→ **Task prompt**: Could you transcribe all of the data exactly and skip any pictures?

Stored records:
******************************

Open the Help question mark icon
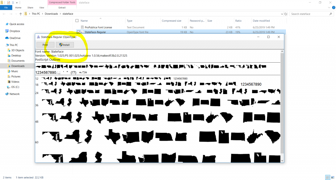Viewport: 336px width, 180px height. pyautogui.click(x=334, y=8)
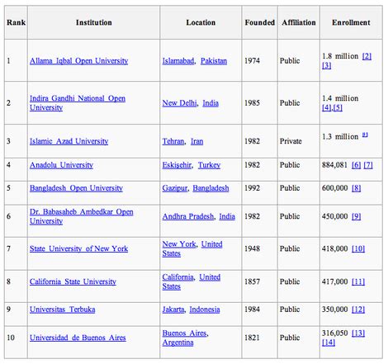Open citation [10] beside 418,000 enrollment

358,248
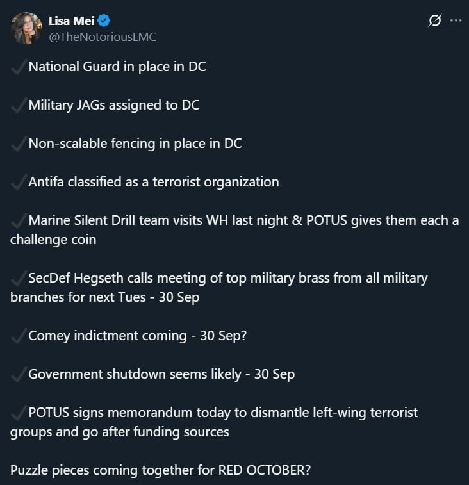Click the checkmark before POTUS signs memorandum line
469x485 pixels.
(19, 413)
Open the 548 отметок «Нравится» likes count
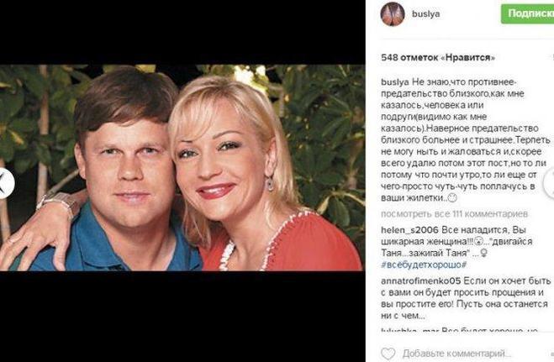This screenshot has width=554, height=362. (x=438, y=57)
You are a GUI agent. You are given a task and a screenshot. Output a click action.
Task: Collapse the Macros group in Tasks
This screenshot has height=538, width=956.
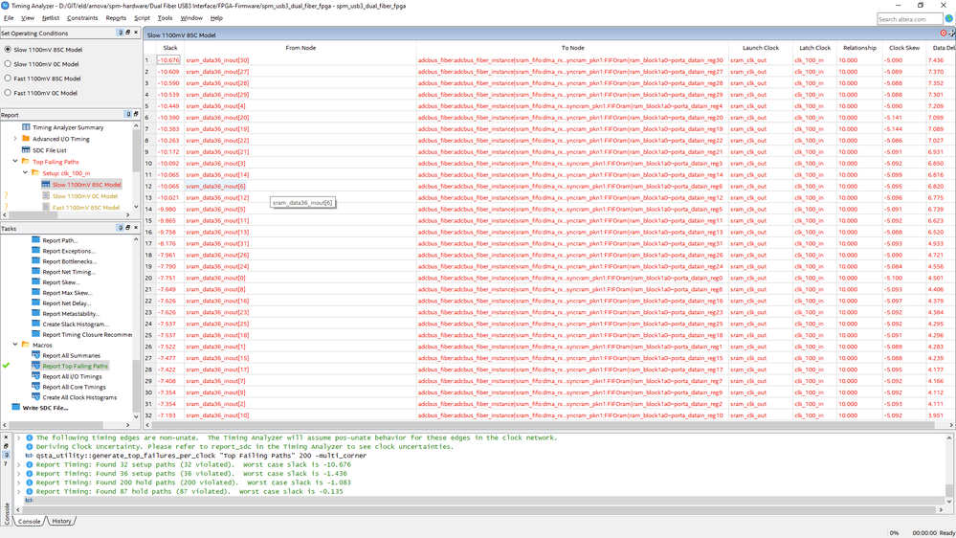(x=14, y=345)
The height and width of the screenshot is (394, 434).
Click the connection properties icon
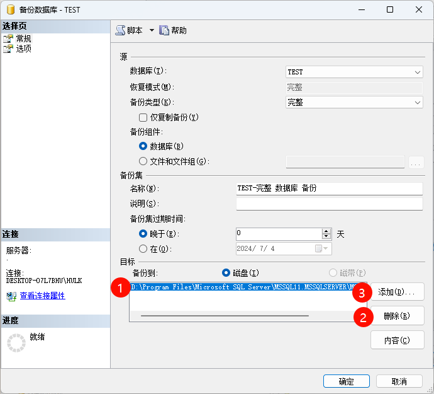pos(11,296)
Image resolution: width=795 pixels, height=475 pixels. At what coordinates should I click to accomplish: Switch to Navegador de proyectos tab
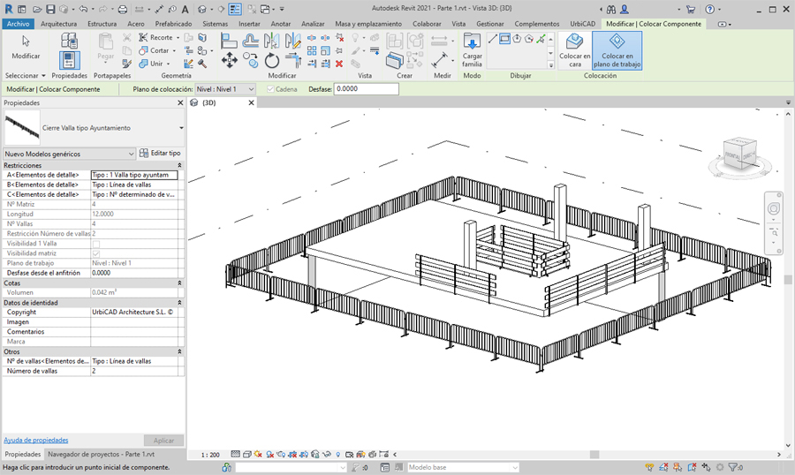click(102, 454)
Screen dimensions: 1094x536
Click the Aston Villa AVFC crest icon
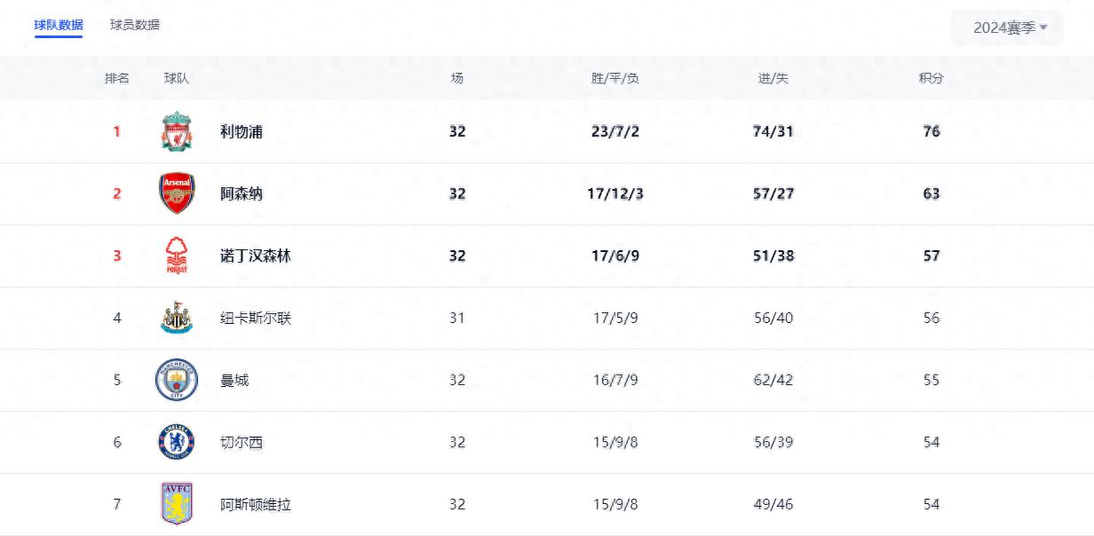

******************************

→ **Answer section**:
Open the Help question mark icon
Viewport: 336px width, 180px height. pyautogui.click(x=334, y=8)
Open citation [10] beside 418,000 enrollment

358,248
Click the checkmark before POTUS signs memorandum line
469x485 pixels.
(19, 413)
Open the 548 отметок «Нравится» likes count
This screenshot has width=554, height=362. (x=438, y=57)
You are a GUI agent. You are given a task and a screenshot. Output a click action.
Task: Collapse the Macros group in Tasks
This screenshot has height=538, width=956.
(x=14, y=345)
The height and width of the screenshot is (394, 434).
Click the connection properties icon
pos(11,296)
Image resolution: width=795 pixels, height=475 pixels. At what coordinates should I click to accomplish: Switch to Navegador de proyectos tab
click(102, 454)
Screen dimensions: 1094x536
Click the Aston Villa AVFC crest icon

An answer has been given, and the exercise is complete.